Directions:
The word to look for is "Larsen". Report every line of the entries below that has it.

====== The data

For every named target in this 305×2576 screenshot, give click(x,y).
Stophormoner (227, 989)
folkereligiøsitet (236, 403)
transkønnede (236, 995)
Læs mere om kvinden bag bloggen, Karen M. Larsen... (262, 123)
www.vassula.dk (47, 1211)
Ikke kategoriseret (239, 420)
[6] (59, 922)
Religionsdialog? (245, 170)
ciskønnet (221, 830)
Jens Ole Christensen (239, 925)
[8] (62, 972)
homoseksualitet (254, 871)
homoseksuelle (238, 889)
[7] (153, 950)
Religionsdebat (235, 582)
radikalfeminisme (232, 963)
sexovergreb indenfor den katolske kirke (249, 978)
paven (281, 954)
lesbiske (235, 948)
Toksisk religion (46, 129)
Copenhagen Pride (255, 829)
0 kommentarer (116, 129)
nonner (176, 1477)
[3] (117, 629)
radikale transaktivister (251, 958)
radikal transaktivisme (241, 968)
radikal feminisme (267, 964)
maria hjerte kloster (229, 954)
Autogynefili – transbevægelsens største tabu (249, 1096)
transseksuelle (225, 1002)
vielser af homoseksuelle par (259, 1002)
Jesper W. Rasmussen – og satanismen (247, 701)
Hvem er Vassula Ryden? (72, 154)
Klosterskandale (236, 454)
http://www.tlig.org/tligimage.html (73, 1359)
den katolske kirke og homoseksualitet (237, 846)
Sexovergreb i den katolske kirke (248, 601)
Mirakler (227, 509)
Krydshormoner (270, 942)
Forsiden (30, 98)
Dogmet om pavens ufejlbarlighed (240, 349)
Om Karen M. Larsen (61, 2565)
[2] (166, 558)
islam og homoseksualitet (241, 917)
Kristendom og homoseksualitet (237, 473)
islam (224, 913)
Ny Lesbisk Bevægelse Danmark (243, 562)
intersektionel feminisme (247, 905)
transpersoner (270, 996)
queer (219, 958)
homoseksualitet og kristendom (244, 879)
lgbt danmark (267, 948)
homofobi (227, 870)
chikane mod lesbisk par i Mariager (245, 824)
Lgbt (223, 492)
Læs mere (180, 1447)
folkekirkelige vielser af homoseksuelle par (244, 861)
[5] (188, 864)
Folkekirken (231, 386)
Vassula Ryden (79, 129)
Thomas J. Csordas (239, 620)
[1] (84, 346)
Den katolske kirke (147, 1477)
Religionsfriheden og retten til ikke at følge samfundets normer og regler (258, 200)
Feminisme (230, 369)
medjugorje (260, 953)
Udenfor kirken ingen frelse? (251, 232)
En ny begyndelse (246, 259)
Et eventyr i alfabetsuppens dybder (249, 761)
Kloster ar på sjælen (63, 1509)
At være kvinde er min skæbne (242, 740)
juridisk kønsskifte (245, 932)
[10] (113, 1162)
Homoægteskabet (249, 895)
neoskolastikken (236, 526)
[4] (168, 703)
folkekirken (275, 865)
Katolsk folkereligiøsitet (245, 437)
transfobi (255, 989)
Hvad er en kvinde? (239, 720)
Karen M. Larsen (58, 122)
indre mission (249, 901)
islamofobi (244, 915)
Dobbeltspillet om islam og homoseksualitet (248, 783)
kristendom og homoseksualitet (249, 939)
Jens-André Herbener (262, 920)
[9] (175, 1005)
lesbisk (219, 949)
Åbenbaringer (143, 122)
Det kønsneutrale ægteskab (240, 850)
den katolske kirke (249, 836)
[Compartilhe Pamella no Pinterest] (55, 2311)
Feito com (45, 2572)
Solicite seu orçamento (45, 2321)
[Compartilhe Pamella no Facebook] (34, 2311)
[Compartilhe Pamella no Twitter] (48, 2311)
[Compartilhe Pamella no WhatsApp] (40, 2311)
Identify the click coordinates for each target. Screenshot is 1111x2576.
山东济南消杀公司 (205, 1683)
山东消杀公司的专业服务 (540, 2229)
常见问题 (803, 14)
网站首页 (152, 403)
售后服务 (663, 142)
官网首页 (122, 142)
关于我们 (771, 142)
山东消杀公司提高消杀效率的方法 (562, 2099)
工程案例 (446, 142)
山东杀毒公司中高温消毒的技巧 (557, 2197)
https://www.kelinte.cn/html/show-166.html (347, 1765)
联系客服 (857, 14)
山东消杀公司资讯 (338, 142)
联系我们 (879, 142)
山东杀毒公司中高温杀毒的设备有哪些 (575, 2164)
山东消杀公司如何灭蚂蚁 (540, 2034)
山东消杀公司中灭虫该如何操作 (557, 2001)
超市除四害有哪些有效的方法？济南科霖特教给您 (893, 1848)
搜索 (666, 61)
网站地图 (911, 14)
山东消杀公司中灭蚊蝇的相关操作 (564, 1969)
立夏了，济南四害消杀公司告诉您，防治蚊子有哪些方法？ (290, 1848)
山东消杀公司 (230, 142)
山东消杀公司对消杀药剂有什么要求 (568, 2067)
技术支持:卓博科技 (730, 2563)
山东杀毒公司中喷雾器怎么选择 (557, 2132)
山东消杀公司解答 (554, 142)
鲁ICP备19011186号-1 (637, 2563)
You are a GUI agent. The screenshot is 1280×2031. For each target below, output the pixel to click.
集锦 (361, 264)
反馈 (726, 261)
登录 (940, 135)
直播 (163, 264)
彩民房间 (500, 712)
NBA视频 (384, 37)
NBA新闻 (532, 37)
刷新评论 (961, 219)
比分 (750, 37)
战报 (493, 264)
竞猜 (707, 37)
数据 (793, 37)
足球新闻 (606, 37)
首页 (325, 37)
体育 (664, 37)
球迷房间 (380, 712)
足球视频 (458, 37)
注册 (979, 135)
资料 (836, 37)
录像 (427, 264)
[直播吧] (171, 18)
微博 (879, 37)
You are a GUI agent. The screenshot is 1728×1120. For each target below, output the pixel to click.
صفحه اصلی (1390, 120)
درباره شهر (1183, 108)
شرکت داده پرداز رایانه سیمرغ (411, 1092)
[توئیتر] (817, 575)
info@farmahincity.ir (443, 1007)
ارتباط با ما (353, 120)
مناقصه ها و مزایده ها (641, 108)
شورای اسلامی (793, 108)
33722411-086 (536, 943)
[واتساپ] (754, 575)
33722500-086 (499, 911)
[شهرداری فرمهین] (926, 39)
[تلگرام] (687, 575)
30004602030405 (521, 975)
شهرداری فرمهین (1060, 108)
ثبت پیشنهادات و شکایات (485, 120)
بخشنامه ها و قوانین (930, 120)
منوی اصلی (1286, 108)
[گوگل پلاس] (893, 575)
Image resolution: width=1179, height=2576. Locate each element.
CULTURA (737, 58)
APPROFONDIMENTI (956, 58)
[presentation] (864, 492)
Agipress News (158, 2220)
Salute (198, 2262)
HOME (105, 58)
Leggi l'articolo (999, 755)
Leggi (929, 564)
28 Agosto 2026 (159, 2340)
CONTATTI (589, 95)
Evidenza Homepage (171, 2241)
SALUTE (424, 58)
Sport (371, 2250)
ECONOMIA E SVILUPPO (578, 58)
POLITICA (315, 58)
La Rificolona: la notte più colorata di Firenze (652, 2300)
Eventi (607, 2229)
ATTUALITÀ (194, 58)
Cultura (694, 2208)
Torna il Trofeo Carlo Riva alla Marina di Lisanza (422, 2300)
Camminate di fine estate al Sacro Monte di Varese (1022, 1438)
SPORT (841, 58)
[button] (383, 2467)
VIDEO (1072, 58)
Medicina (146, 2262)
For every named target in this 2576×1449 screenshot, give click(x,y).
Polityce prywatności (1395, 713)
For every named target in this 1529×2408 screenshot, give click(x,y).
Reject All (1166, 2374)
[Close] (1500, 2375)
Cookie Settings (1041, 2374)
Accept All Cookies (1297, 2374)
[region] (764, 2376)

============

Response box:
Læs mere om kvinden bag bloggen, Karen M. Larsen... (262, 123)
Om Karen M. Larsen (61, 2565)
Karen M. Larsen (58, 122)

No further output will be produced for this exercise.